Retail sales are an economic indicator that measures consumer demand for finished products.
This indicator is a very important data set as it is a key monthly event of financial market movement.
Retail sales are reported every month by the U.S. Census Bureau and indicate the direction of the economy. It acts as a fundamental economic barometer and whether there are inflationary pressures.
Retail sales are measured by durable and non-durable goods purchased over a defined period of time.
The sales considered in the report are derived from 13 types of retailers, from food services to retail stores.
As a broad economic indicator, the retail sales report is one of the most timely reports because it provides data that is only a few weeks old.
An accurate measure of retail sales is vital to assessing the economic health of the U.S., because consumer spending accounts for two-thirds of gross domestic product.
Retail sales are affected by seasonality. Typically, the holiday season is believed to have the highest level of sales.
Retail sales are reported monthly in the U.S.
The report, which is published in the middle of each month, shows the total number of sales in the measured period, usually the previous month, and the percentage change from the last report.

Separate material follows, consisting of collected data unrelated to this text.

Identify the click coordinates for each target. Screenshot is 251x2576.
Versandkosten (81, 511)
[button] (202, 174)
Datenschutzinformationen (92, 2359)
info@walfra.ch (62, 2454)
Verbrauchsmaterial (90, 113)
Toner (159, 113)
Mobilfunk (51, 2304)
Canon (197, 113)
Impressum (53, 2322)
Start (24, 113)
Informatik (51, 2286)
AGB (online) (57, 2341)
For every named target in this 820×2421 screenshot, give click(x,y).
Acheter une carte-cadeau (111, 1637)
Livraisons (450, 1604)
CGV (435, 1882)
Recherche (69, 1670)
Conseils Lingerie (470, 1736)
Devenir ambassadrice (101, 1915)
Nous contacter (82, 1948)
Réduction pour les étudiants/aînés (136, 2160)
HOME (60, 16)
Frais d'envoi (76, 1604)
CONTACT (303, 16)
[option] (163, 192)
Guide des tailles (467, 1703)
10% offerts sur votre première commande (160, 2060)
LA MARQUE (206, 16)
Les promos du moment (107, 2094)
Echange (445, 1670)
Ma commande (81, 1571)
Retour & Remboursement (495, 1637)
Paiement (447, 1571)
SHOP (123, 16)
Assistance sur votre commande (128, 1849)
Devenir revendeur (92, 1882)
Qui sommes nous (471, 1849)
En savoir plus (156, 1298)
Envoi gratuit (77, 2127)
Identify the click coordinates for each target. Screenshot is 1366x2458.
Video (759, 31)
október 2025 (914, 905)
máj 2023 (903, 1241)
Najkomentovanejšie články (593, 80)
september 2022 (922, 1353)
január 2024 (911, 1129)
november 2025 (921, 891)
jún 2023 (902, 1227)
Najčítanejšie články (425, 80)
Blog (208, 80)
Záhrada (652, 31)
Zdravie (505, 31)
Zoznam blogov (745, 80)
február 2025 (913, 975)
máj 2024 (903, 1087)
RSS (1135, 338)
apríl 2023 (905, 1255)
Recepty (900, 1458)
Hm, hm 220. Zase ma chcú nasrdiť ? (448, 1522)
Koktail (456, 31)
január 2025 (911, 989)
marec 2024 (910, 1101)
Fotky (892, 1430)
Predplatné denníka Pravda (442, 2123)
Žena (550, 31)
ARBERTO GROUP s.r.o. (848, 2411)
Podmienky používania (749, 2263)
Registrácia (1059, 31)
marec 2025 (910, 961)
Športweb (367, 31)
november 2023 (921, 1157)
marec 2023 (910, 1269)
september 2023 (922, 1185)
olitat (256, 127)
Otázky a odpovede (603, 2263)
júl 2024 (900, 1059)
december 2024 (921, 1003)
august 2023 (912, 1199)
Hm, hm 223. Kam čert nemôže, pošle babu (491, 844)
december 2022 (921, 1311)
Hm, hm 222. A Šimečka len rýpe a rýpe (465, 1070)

As the main macroeconomic indicator, retail sales values typically trigger movements in equity markets.
Higher sales are good news for shareholders of retail companies because they mean higher earnings.
Bondholders, on the other hand, are quite ambivalent about this metric. A booming economy is good for everyone, but lower retail sales numbers and a shrinking economy would translate into lower inflation. This can cause investors to increase investment in bonds, eventually driving up the prices of those bonds.